◆ Brief: Transcribe the line that contains "Click the 返品理由 (※) column header" and every line after it to the end of the records, exactly and nothing else. Skip the pictures.

◆ Supplied records:
######
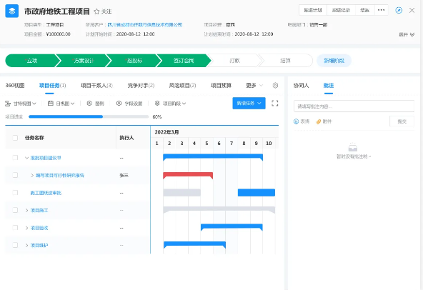The height and width of the screenshot is (290, 423).
Task: Open the Gantt view type dropdown
Action: 21,104
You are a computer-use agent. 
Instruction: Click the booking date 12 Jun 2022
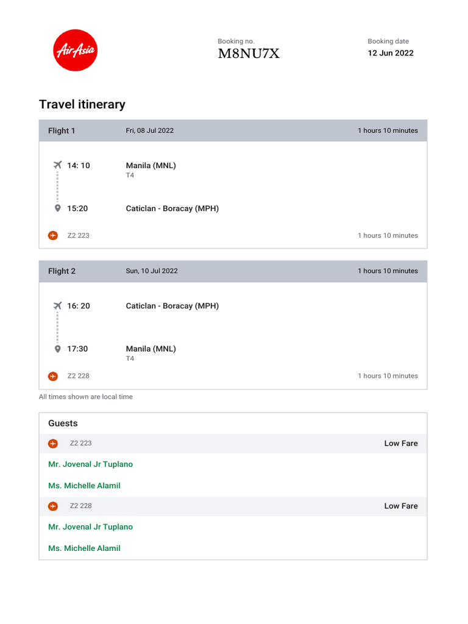390,53
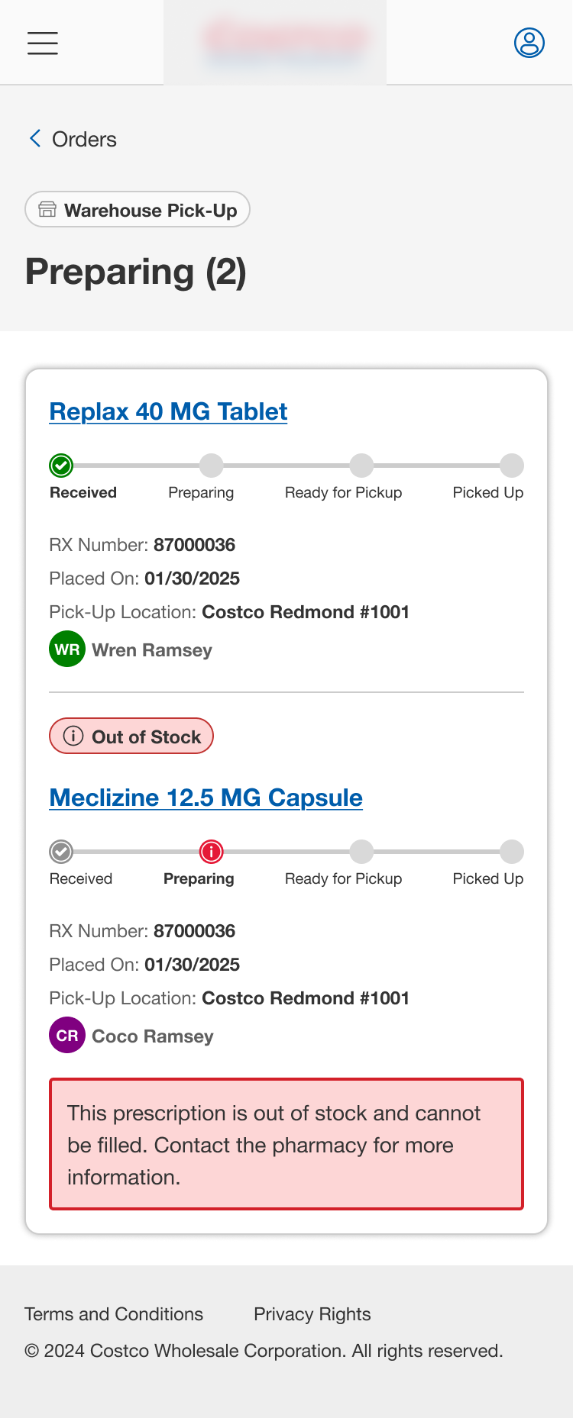
Task: Click the back chevron beside Orders
Action: point(35,138)
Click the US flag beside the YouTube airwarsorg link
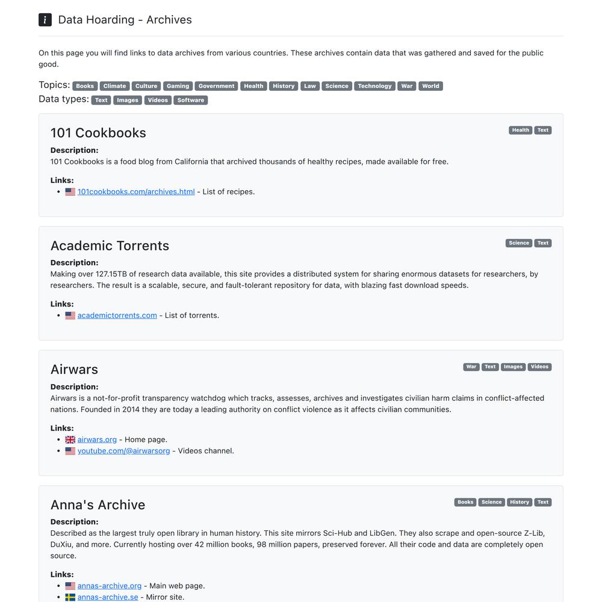This screenshot has height=602, width=602. (70, 451)
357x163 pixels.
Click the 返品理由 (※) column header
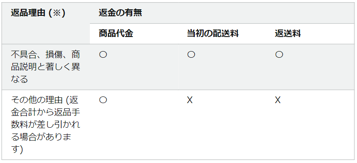pyautogui.click(x=38, y=13)
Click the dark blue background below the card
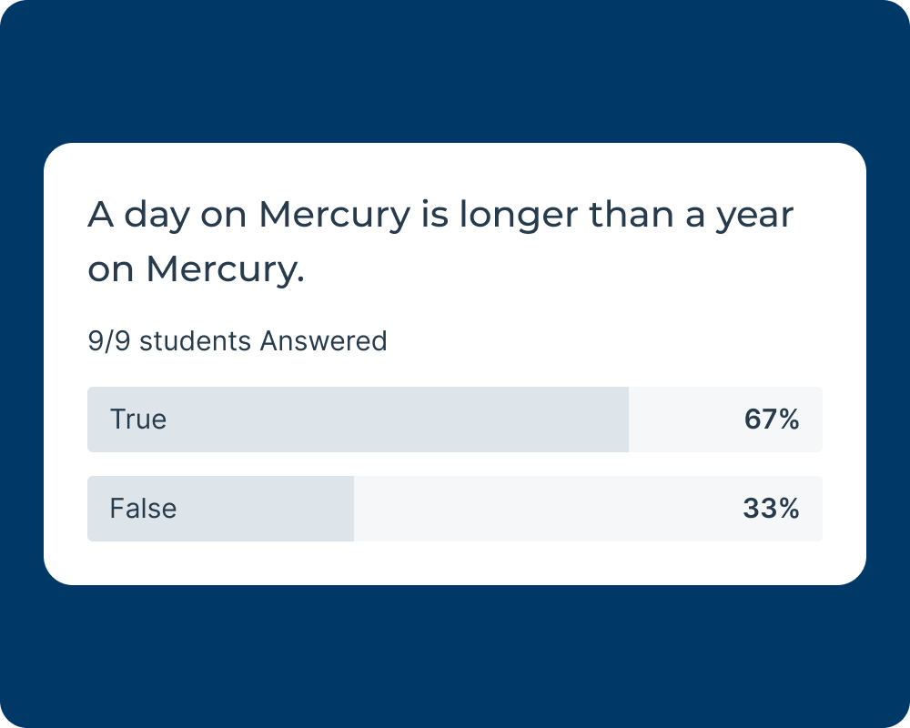Viewport: 910px width, 728px height. [x=455, y=655]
######
◆ Task output:
Click the 返品理由 (※) column header
pyautogui.click(x=38, y=13)
Click the dark blue background below the card
Viewport: 910px width, 728px height. [x=455, y=655]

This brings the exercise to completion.